Description of the Related Art
Size of semiconductor device has been decreased for these years. Reduction of feature size, improvements of the rate, the efficiency, the density and the cost per integrated circuit unit are the important goals in the semiconductor technology. The electrical properties of the device have to be maintained even improved with the decrease of the size, to meet the requirements of the commercial products in applications. For example, the layers and components with damages, which have considerable effects on the electrical properties, would be one of the important issues of the device for the manufacturers. Generally, a semiconductor device with good electrical performance requires the elements such as the gates and the related layers with excellent properties, such as complete profiles of the components/layers and no unwanted residues remained in the device.
The current nitride planarization process, such as the step of planarizing the contact etch stop layer (CESL) by chemical mechanical polishing (CMP) in the RMG (replacement metal gate) process, generally suffers from over-polishing (or erosion) in an area without or with few poly gate structures. FIG. 1A-FIG. 1B illustrate a conventional method for planarizing the dielectric layers of a semiconductor device and forming the metal gates.
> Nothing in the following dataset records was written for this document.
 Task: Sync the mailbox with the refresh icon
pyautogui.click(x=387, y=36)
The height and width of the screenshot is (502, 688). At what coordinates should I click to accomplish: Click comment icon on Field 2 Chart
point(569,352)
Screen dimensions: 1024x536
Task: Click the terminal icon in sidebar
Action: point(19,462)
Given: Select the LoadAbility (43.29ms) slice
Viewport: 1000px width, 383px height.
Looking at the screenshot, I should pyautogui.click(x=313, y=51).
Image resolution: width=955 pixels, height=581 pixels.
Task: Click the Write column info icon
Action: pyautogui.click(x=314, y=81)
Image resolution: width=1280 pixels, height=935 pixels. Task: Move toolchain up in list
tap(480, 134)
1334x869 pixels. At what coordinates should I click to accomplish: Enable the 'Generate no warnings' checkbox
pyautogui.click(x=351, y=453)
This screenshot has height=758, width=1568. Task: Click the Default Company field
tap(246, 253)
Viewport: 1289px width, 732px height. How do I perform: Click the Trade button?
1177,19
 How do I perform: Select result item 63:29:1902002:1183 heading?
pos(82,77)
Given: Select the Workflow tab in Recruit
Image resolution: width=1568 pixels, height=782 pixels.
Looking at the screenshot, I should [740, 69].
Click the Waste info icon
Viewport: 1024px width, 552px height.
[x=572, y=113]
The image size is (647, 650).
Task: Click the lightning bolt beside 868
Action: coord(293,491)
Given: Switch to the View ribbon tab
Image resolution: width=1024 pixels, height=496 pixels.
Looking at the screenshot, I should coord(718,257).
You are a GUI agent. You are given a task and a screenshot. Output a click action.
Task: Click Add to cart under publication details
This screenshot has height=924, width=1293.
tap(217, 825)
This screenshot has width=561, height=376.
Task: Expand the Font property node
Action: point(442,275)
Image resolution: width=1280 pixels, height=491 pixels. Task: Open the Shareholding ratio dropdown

After planarizing the dielectric layers such as the oxide layer 13 (i.e. the inter-layered dielectric, ILD) on the CESL 12 and the top portion of the CESL 12 (ex: typically using silicon nitride (SiN) as the material of the CESL on the poly-gate 11) by CMP, the dishing of the oxide layer 13 (i.e. generally referred as the “SiN-CMP problem”) would be occurred in the conventional fabrication of the semiconductor device especially in a large area without or only few poly gate structures, as shown in FIG. 1A. This dishing area AD is a profile defect. After metal deposition and removal (such as by CMP) for replacing the poly gates 11 to form the metal gates 14, the unwanted metal residue 15 would be remained in the dishing area AD, as shown in FIG. 1B.
It is known that the structure a dishing profile (such as dishing of ILD, FIG. 1A) and unwanted metal residue remained in the dishing area (FIG. 1B) generated in the conventional manufacturing method will cause short circuit problem on following metal interconnection process. Accordingly, it is desired to develop a method for forming a complete profile of the elements (such as the gates and dielectric layers) without defects of dishing and residues remained, and the electrical performance of the device still satisfy the product requirements.